§ **Work request**:
With nothing added or dropped, output every record below exactly.

+--

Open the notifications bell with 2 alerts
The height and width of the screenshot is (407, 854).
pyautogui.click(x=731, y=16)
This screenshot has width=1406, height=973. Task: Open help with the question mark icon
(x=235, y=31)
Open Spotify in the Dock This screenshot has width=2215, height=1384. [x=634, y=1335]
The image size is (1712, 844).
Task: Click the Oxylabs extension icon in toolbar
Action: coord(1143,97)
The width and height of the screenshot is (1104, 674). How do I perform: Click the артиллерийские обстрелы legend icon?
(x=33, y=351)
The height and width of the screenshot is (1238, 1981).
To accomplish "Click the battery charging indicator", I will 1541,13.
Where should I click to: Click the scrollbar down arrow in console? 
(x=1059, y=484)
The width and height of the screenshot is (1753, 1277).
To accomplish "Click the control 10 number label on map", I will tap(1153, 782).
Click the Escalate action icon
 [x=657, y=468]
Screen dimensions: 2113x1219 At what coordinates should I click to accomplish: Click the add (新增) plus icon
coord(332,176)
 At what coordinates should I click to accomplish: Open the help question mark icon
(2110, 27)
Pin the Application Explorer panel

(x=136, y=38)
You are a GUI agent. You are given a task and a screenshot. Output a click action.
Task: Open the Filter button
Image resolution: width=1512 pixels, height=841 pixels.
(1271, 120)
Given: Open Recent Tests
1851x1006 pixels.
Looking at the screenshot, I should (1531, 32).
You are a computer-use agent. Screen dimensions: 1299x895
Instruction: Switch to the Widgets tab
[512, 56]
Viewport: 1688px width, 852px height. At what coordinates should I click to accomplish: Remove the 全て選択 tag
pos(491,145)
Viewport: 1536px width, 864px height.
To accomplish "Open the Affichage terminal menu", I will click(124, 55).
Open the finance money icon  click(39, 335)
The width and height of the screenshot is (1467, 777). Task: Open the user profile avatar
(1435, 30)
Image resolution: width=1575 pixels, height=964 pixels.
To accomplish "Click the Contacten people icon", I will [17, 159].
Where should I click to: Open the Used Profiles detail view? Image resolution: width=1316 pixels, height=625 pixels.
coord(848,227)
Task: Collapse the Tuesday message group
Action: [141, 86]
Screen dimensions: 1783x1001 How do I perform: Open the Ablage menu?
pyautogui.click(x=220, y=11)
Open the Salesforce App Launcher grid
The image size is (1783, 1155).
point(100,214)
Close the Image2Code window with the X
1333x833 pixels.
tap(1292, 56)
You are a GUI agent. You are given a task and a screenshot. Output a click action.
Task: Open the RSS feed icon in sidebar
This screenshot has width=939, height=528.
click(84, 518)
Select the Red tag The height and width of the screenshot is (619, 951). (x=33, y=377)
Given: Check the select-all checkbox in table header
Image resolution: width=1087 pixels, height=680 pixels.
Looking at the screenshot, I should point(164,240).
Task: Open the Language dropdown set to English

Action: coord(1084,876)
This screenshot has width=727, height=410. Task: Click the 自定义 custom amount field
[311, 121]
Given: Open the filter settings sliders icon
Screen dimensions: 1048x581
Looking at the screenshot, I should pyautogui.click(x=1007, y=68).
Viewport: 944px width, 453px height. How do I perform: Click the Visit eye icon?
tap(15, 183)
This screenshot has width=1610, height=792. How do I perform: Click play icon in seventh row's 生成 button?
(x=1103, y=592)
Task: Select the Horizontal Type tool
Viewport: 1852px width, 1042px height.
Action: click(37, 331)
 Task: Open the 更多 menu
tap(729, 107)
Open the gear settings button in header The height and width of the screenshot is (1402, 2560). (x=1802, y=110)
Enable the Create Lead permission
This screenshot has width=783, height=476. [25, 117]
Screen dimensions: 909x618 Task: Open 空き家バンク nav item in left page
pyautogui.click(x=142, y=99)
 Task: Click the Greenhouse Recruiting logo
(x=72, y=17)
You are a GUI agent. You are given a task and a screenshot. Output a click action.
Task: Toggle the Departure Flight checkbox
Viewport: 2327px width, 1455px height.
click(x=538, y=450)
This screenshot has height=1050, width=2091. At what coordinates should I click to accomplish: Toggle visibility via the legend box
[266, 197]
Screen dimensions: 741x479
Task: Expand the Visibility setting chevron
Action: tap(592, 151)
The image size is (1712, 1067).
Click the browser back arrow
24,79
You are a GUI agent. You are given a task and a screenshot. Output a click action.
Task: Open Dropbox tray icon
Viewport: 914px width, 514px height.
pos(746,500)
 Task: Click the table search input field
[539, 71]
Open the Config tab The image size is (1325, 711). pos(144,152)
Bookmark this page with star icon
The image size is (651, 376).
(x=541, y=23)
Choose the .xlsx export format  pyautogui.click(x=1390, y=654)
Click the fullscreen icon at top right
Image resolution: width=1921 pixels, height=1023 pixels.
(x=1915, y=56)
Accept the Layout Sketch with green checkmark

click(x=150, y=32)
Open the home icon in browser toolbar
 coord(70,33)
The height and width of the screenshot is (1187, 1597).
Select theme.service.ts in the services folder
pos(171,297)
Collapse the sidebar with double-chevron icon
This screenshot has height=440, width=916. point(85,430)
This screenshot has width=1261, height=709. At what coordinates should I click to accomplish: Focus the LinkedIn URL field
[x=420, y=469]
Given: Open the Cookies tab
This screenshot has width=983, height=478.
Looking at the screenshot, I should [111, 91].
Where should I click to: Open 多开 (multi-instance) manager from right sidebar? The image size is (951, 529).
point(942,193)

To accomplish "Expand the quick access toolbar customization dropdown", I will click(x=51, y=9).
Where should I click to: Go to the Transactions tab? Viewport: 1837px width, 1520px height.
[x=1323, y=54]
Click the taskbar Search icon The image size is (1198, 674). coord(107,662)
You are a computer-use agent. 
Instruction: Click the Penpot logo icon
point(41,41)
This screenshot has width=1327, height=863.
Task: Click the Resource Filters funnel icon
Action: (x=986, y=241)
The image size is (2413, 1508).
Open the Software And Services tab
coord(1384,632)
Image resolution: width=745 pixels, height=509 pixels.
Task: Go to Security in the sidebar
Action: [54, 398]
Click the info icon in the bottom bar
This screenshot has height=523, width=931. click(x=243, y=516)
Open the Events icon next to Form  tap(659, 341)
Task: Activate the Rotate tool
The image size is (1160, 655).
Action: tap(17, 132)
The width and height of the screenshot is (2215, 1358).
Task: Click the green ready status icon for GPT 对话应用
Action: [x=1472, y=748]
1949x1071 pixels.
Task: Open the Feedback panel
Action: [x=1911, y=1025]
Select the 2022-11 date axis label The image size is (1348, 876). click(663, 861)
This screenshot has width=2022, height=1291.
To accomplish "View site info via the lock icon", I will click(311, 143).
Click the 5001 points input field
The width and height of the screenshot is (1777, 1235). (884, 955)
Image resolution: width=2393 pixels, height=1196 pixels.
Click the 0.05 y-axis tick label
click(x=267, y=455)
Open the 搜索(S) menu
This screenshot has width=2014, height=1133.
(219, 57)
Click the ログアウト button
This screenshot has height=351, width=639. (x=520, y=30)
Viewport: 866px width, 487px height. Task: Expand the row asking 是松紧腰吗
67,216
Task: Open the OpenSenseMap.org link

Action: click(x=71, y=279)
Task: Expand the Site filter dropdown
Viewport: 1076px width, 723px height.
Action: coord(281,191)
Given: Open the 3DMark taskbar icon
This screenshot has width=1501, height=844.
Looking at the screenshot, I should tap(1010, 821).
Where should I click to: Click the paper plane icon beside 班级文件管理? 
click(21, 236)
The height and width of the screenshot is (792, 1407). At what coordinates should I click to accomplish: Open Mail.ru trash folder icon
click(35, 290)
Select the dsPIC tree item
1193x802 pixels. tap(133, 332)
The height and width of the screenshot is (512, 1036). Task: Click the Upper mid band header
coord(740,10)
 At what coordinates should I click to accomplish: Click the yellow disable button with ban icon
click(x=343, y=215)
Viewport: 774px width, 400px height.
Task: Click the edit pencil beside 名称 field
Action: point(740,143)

+--

§ **Result of this task**:
Open the notifications bell with 2 alerts
The height and width of the screenshot is (407, 854).
pyautogui.click(x=731, y=16)
This screenshot has width=1406, height=973. Task: Open help with the question mark icon
(x=235, y=31)
Open Spotify in the Dock This screenshot has width=2215, height=1384. [x=634, y=1335]
The image size is (1712, 844).
Task: Click the Oxylabs extension icon in toolbar
Action: coord(1143,97)
The width and height of the screenshot is (1104, 674). How do I perform: Click the артиллерийские обстрелы legend icon?
(x=33, y=351)
The height and width of the screenshot is (1238, 1981).
To accomplish "Click the battery charging indicator", I will 1541,13.
Where should I click to: Click the scrollbar down arrow in console? 
(x=1059, y=484)
The width and height of the screenshot is (1753, 1277).
To accomplish "Click the control 10 number label on map", I will tap(1153, 782).
Click the Escalate action icon
 [x=657, y=468]
Screen dimensions: 2113x1219 At what coordinates should I click to accomplish: Click the add (新增) plus icon
coord(332,176)
 At what coordinates should I click to accomplish: Open the help question mark icon
(2110, 27)
Pin the Application Explorer panel

(x=136, y=38)
You are a GUI agent. You are given a task and a screenshot. Output a click action.
Task: Open the Filter button
Image resolution: width=1512 pixels, height=841 pixels.
(1271, 120)
Given: Open Recent Tests
1851x1006 pixels.
Looking at the screenshot, I should (1531, 32).
You are a computer-use agent. Screen dimensions: 1299x895
Instruction: Switch to the Widgets tab
[512, 56]
Viewport: 1688px width, 852px height. At what coordinates should I click to accomplish: Remove the 全て選択 tag
pos(491,145)
Viewport: 1536px width, 864px height.
To accomplish "Open the Affichage terminal menu", I will click(124, 55).
Open the finance money icon  click(39, 335)
The width and height of the screenshot is (1467, 777). Task: Open the user profile avatar
(1435, 30)
Image resolution: width=1575 pixels, height=964 pixels.
To accomplish "Click the Contacten people icon", I will [17, 159].
Where should I click to: Open the Used Profiles detail view? Image resolution: width=1316 pixels, height=625 pixels.
coord(848,227)
Task: Collapse the Tuesday message group
Action: [141, 86]
Screen dimensions: 1783x1001 How do I perform: Open the Ablage menu?
pyautogui.click(x=220, y=11)
Open the Salesforce App Launcher grid
The image size is (1783, 1155).
point(100,214)
Close the Image2Code window with the X
1333x833 pixels.
tap(1292, 56)
You are a GUI agent. You are given a task and a screenshot. Output a click action.
Task: Open the RSS feed icon in sidebar
This screenshot has width=939, height=528.
click(84, 518)
Select the Red tag The height and width of the screenshot is (619, 951). (x=33, y=377)
Given: Check the select-all checkbox in table header
Image resolution: width=1087 pixels, height=680 pixels.
Looking at the screenshot, I should point(164,240).
Task: Open the Language dropdown set to English

Action: coord(1084,876)
This screenshot has width=727, height=410. Task: Click the 自定义 custom amount field
[311, 121]
Given: Open the filter settings sliders icon
Screen dimensions: 1048x581
Looking at the screenshot, I should pyautogui.click(x=1007, y=68).
Viewport: 944px width, 453px height. How do I perform: Click the Visit eye icon?
tap(15, 183)
This screenshot has width=1610, height=792. How do I perform: Click play icon in seventh row's 生成 button?
(x=1103, y=592)
Task: Select the Horizontal Type tool
Viewport: 1852px width, 1042px height.
Action: click(37, 331)
 Task: Open the 更多 menu
tap(729, 107)
Open the gear settings button in header The height and width of the screenshot is (1402, 2560). (x=1802, y=110)
Enable the Create Lead permission
This screenshot has width=783, height=476. [25, 117]
Screen dimensions: 909x618 Task: Open 空き家バンク nav item in left page
pyautogui.click(x=142, y=99)
 Task: Click the Greenhouse Recruiting logo
(x=72, y=17)
You are a GUI agent. You are given a task and a screenshot. Output a click action.
Task: Toggle the Departure Flight checkbox
Viewport: 2327px width, 1455px height.
click(x=538, y=450)
This screenshot has height=1050, width=2091. At what coordinates should I click to accomplish: Toggle visibility via the legend box
[266, 197]
Screen dimensions: 741x479
Task: Expand the Visibility setting chevron
Action: tap(592, 151)
The image size is (1712, 1067).
Click the browser back arrow
24,79
You are a GUI agent. You are given a task and a screenshot. Output a click action.
Task: Open Dropbox tray icon
Viewport: 914px width, 514px height.
pos(746,500)
 Task: Click the table search input field
[539, 71]
Open the Config tab The image size is (1325, 711). pos(144,152)
Bookmark this page with star icon
The image size is (651, 376).
(x=541, y=23)
Choose the .xlsx export format  pyautogui.click(x=1390, y=654)
Click the fullscreen icon at top right
Image resolution: width=1921 pixels, height=1023 pixels.
(x=1915, y=56)
Accept the Layout Sketch with green checkmark

click(x=150, y=32)
Open the home icon in browser toolbar
 coord(70,33)
The height and width of the screenshot is (1187, 1597).
Select theme.service.ts in the services folder
pos(171,297)
Collapse the sidebar with double-chevron icon
This screenshot has height=440, width=916. point(85,430)
This screenshot has width=1261, height=709. At what coordinates should I click to accomplish: Focus the LinkedIn URL field
[x=420, y=469]
Given: Open the Cookies tab
This screenshot has width=983, height=478.
Looking at the screenshot, I should [111, 91].
Where should I click to: Open 多开 (multi-instance) manager from right sidebar? The image size is (951, 529).
point(942,193)

To accomplish "Expand the quick access toolbar customization dropdown", I will click(x=51, y=9).
Where should I click to: Go to the Transactions tab? Viewport: 1837px width, 1520px height.
[x=1323, y=54]
Click the taskbar Search icon The image size is (1198, 674). coord(107,662)
You are a computer-use agent. 
Instruction: Click the Penpot logo icon
point(41,41)
This screenshot has width=1327, height=863.
Task: Click the Resource Filters funnel icon
Action: (x=986, y=241)
The image size is (2413, 1508).
Open the Software And Services tab
coord(1384,632)
Image resolution: width=745 pixels, height=509 pixels.
Task: Go to Security in the sidebar
Action: [54, 398]
Click the info icon in the bottom bar
This screenshot has height=523, width=931. click(x=243, y=516)
Open the Events icon next to Form  tap(659, 341)
Task: Activate the Rotate tool
The image size is (1160, 655).
Action: tap(17, 132)
The width and height of the screenshot is (2215, 1358).
Task: Click the green ready status icon for GPT 对话应用
Action: [x=1472, y=748]
1949x1071 pixels.
Task: Open the Feedback panel
Action: [x=1911, y=1025]
Select the 2022-11 date axis label The image size is (1348, 876). click(663, 861)
This screenshot has width=2022, height=1291.
To accomplish "View site info via the lock icon", I will click(311, 143).
Click the 5001 points input field
The width and height of the screenshot is (1777, 1235). (884, 955)
Image resolution: width=2393 pixels, height=1196 pixels.
Click the 0.05 y-axis tick label
click(x=267, y=455)
Open the 搜索(S) menu
This screenshot has width=2014, height=1133.
(219, 57)
Click the ログアウト button
This screenshot has height=351, width=639. (x=520, y=30)
Viewport: 866px width, 487px height. Task: Expand the row asking 是松紧腰吗
67,216
Task: Open the OpenSenseMap.org link

Action: click(x=71, y=279)
Task: Expand the Site filter dropdown
Viewport: 1076px width, 723px height.
Action: coord(281,191)
Given: Open the 3DMark taskbar icon
This screenshot has width=1501, height=844.
Looking at the screenshot, I should tap(1010, 821).
Where should I click to: Click the paper plane icon beside 班级文件管理? 
click(21, 236)
The height and width of the screenshot is (792, 1407). At what coordinates should I click to accomplish: Open Mail.ru trash folder icon
click(35, 290)
Select the dsPIC tree item
1193x802 pixels. tap(133, 332)
The height and width of the screenshot is (512, 1036). Task: Click the Upper mid band header
coord(740,10)
 At what coordinates should I click to accomplish: Click the yellow disable button with ban icon
click(x=343, y=215)
Viewport: 774px width, 400px height.
Task: Click the edit pencil beside 名称 field
Action: point(740,143)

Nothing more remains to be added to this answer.